The Moscow Health Department said 405 former hostages, including nine children, remained hospitalized Monday after 239 were released. At least 45 remained in grave condition Monday, Deputy Prime Minister Valentina Matviyenko said Monday.

Two foreign women, one Dutch and one Austrian, were among the dead, and officials in Kazakhstan said a 13-year-old girl from their country died - one of three children who perished.

Anguished relatives crowded the gates of Moscow hospitals, begging for news of their kin, while others scoured the city morgues.

Tatiana Lukashova's 26-year-old daughter, Masha Panova, was a hostage and now is missing.

Lukashova saw a broadcast on the ORT television station Saturday that showed her daughter lying on a mattress in a hospital corridor with an oxygen mask on.

"But we didn't hear what hospital it was, and our search through all the hospitals was in vain," Lukashova said in a telephone interview.

"It's unbelievable," she said, tears choking her voice. "Even the head of the district where we live went to meet officials of ORT to find out in which hospital they filmed the girl, but they told him they can't tell without permission from prosecutors."

Even diplomats had trouble finding information about the estimated 70 foreign citizens among the hostages.

Putin declared Monday a day of national mourning. Schools in Moscow started the day with a moment of silence. Hundreds of mourners streamed to the theater to lay flowers, candles and teddy-bears along a driveway leading to the building.

Pensioner Lyudmila Yemelyanova lamented the deaths but said, "There was no other way."

"If the explosives inside had gone off, not only the theater but all the neighboring buildings would have been destroyed," she said, echoing the explanation offered by officials.

The death toll among the hostages stood at 118 on Sunday, including the 116 who died from the gas, a woman who was shot in the early hours of the crisis and a hostage who was shot in the head early Saturday.

Moscow officials said Monday that relatives of the dead would receive about $3,150 in compensation, while hostages who survived would get half that, Interfax reported. The city will pay for funerals, it said.

The Federal Security Service said 50 assailants were killed at the theater; several were shot in the head apparently as they lay incapacitated from the gas. Three gunmen were captured, and authorities searched the city for accomplices who might have escaped.

Moscow police arrested a Chechen after finding an explosive substance on him and in his car, the ITAR-Tass news agency reported Monday. The man also had extremist Muslim literature, it said.

Some of the attackers who burst into the theater Wednesday night had explosives strapped to their bodies; 18 were women who said they were widows of Chechens killed by Russian forces.

They mined the theater and threatened to blow it up unless Putin withdrew Russian troops from the rebellious, predominantly Muslim region of Chechnya.
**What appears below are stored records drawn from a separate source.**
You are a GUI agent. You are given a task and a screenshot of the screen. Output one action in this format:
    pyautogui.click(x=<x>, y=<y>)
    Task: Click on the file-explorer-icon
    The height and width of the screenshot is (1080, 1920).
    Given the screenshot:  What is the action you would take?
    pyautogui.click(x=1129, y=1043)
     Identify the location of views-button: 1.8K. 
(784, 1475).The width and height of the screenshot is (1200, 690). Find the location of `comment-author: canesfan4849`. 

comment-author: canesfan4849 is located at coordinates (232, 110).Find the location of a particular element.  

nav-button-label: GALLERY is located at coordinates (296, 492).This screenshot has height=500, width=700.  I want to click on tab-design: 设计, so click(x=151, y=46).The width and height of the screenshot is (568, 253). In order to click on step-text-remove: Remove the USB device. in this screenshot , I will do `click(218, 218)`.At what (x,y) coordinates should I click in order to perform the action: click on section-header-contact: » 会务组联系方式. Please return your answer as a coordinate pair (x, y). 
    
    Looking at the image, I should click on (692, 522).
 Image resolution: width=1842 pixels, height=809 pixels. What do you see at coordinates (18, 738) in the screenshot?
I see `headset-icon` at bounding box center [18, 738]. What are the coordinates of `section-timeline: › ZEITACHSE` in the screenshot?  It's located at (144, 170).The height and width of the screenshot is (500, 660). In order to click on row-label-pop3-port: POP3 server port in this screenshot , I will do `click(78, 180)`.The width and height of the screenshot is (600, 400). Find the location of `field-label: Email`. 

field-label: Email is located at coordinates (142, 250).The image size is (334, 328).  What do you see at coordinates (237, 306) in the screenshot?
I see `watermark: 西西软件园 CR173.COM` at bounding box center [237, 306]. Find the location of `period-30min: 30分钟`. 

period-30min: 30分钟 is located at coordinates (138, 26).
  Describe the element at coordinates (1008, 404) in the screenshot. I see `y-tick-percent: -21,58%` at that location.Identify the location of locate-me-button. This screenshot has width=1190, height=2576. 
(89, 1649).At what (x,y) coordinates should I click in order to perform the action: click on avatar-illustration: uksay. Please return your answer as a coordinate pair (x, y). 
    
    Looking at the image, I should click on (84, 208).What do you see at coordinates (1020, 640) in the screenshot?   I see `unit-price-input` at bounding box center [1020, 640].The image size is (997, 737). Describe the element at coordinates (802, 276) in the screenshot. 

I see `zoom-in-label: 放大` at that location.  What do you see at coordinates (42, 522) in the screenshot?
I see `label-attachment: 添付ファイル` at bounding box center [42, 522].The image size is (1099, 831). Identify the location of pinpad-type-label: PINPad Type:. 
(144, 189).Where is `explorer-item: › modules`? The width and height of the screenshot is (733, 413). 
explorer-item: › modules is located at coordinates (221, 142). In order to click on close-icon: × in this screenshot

Russian forces pulled out of Chechnya after a devastating 1994-1996 war that left separatists in control. In the autumn of 1999, troops returned after Chechnya-based rebels attacked a neighboring region and after apartment bombings that killed about 300 people were blamed on the militants.

In 1995 and 1996, rebels seized hundreds of hostages in two raids in southern Russia near Chechnya, and dozens of people died in both cases. Many of them were killed when Russian forces attacked the assailants.

AP-ES-10-28-02 1310EST

This story can be found at: ap.tbo.com



To: JohnM who wrote (55126)10/28/2002 2:19:14 PM
From: KLP  Read Replies (1) | Respond to of 281500
 
In addition to not releasing the name of the chemicals, no one has said much about the Russians just shooting the terrorists after the gas subdued them....

Wonder what the world would say if the US sent the al-Q captured terrorists to Russia to be "held".....Those in Gitmo might want to say an extra prayer or two that they are there rather than in Russia.



To: JohnM who wrote (55126)10/28/2002 2:21:06 PM
From: LindyBill  Respond to of 281500
 
I suspect it's a bit early to pronounce it the right thing.

This event reminds me of the old saying that "A Liberal is a Conservative who has not been mugged yet."

Think what the reaction would have been in this country, to this story, before 911.